## AIM OF THE EXERCISE
Each line from the one containing "Switch to Demo" to the end of the listing below must be retyped exactly, with no line left out and none added.
================
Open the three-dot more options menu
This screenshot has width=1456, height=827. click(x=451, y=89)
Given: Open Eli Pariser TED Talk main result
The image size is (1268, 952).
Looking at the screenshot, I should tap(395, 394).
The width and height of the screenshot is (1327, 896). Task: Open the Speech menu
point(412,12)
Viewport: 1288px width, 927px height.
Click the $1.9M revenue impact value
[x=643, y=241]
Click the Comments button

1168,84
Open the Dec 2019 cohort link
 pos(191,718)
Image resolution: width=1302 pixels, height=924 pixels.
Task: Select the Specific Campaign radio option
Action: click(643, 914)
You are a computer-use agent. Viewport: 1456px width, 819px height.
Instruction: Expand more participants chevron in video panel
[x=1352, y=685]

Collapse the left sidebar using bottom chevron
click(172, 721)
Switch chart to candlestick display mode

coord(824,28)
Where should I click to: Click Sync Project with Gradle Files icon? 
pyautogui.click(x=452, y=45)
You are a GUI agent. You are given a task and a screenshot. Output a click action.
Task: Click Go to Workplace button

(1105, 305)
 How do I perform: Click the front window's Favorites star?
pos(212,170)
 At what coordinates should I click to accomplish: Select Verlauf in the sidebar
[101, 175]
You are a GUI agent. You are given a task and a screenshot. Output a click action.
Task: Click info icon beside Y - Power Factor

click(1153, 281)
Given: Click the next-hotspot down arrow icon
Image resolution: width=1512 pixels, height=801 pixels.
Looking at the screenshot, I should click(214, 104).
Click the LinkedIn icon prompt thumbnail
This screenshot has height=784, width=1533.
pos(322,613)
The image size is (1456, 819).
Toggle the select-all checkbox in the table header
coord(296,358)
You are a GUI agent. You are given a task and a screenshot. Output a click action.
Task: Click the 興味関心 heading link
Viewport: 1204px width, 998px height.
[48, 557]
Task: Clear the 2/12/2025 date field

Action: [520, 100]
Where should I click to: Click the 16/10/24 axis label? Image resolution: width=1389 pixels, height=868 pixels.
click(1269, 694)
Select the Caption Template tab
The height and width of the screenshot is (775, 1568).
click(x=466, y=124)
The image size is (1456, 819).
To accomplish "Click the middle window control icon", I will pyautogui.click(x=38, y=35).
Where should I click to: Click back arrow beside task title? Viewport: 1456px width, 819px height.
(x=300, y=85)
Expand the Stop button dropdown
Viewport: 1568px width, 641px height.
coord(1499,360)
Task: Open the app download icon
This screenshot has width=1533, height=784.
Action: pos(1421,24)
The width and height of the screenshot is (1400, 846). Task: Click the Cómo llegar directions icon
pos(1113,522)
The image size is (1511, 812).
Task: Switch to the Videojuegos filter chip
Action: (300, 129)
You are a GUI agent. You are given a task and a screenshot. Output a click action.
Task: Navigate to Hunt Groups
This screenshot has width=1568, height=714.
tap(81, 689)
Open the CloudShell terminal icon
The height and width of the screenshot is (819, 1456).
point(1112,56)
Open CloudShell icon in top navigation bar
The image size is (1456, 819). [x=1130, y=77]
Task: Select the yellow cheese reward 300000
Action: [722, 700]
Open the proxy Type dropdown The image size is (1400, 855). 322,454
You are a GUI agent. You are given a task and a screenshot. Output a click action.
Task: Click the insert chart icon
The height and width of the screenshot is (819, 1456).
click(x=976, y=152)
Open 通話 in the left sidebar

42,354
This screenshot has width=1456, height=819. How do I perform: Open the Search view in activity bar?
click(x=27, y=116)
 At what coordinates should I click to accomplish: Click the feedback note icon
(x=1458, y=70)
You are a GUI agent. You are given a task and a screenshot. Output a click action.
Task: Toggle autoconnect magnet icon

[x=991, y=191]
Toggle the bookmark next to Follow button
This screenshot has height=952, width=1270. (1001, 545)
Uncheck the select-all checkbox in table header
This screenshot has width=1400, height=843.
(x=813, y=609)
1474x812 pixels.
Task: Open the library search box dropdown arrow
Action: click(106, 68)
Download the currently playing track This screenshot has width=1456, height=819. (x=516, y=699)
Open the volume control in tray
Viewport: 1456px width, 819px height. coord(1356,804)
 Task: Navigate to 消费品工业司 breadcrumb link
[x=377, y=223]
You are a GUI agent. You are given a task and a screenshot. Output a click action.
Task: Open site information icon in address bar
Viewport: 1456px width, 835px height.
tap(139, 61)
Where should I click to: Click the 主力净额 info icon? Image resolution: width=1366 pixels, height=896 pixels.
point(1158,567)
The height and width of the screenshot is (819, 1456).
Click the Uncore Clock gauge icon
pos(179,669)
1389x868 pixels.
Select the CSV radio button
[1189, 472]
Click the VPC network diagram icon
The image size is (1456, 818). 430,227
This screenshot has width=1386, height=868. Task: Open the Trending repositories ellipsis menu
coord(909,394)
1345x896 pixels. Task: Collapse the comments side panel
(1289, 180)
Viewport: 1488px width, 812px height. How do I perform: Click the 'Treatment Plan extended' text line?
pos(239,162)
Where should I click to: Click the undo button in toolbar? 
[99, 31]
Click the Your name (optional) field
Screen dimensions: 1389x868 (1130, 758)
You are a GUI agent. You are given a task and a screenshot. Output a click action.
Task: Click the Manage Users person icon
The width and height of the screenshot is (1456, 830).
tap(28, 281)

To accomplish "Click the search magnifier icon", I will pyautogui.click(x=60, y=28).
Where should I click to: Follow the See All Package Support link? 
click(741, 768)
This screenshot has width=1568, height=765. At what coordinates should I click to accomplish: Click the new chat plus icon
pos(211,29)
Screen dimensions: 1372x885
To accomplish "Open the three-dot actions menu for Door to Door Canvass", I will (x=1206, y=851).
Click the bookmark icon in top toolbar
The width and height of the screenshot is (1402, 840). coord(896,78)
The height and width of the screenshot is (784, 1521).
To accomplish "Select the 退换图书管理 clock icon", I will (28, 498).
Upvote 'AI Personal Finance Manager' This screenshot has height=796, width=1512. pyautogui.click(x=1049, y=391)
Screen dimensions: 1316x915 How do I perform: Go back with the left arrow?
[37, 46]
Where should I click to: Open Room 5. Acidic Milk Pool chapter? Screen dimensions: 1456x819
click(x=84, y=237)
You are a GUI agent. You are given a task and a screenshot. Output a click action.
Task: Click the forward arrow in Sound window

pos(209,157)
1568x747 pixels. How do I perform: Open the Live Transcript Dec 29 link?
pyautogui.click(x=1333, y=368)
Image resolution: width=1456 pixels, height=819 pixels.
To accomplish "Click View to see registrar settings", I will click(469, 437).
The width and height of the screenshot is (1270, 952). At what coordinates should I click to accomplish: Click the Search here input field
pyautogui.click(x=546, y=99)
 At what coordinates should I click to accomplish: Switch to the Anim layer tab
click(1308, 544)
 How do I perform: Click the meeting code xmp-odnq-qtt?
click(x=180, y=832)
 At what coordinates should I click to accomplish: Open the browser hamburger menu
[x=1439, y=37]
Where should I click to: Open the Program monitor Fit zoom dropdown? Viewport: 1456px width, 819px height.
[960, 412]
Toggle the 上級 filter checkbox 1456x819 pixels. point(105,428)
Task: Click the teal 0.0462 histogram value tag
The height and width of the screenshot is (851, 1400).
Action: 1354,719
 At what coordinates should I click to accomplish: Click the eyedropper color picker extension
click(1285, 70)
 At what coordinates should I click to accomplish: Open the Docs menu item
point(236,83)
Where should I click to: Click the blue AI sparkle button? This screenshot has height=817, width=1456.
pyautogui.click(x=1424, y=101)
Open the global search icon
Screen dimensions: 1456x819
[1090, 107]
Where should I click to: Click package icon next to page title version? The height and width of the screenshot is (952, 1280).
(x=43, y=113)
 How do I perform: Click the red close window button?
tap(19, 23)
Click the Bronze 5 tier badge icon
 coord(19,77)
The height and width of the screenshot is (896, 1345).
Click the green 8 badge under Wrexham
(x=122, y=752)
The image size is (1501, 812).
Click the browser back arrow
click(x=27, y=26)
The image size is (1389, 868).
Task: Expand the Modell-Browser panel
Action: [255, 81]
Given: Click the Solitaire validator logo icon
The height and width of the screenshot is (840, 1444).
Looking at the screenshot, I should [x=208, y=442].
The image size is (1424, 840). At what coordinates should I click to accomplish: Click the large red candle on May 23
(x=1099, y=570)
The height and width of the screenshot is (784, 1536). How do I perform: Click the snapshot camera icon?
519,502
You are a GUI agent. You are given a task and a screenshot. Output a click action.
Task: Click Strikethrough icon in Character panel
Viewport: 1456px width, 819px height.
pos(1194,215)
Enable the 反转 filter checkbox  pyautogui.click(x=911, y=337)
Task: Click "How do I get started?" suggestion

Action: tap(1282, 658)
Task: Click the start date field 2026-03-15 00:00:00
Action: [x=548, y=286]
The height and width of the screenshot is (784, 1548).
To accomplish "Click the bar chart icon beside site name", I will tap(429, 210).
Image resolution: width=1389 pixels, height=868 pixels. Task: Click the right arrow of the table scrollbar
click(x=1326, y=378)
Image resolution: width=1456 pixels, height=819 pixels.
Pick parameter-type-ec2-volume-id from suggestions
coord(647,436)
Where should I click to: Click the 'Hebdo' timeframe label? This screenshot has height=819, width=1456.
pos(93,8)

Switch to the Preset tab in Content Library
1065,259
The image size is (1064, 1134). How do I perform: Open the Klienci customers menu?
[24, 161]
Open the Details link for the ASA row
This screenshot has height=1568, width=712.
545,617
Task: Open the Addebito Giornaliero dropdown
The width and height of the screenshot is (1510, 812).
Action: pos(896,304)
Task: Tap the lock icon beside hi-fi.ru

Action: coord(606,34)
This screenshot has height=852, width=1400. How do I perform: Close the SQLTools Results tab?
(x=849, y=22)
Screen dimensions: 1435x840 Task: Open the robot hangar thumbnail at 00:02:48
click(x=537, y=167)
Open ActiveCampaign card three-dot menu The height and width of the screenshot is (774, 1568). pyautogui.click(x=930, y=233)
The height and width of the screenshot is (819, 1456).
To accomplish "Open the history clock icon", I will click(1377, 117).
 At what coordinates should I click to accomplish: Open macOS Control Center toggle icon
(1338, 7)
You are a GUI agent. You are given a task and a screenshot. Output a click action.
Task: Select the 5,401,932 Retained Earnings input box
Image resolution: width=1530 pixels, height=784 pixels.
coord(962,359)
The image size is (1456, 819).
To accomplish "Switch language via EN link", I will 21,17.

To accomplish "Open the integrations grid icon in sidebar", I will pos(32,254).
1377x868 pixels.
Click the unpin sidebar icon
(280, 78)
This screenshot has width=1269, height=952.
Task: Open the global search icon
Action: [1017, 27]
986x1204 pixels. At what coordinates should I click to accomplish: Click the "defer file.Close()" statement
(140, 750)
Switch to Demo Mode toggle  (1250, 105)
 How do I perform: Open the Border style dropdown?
================
## EXERCISE ANSWER
Switch to Demo Mode toggle  (1250, 105)
 How do I perform: Open the Border style dropdown?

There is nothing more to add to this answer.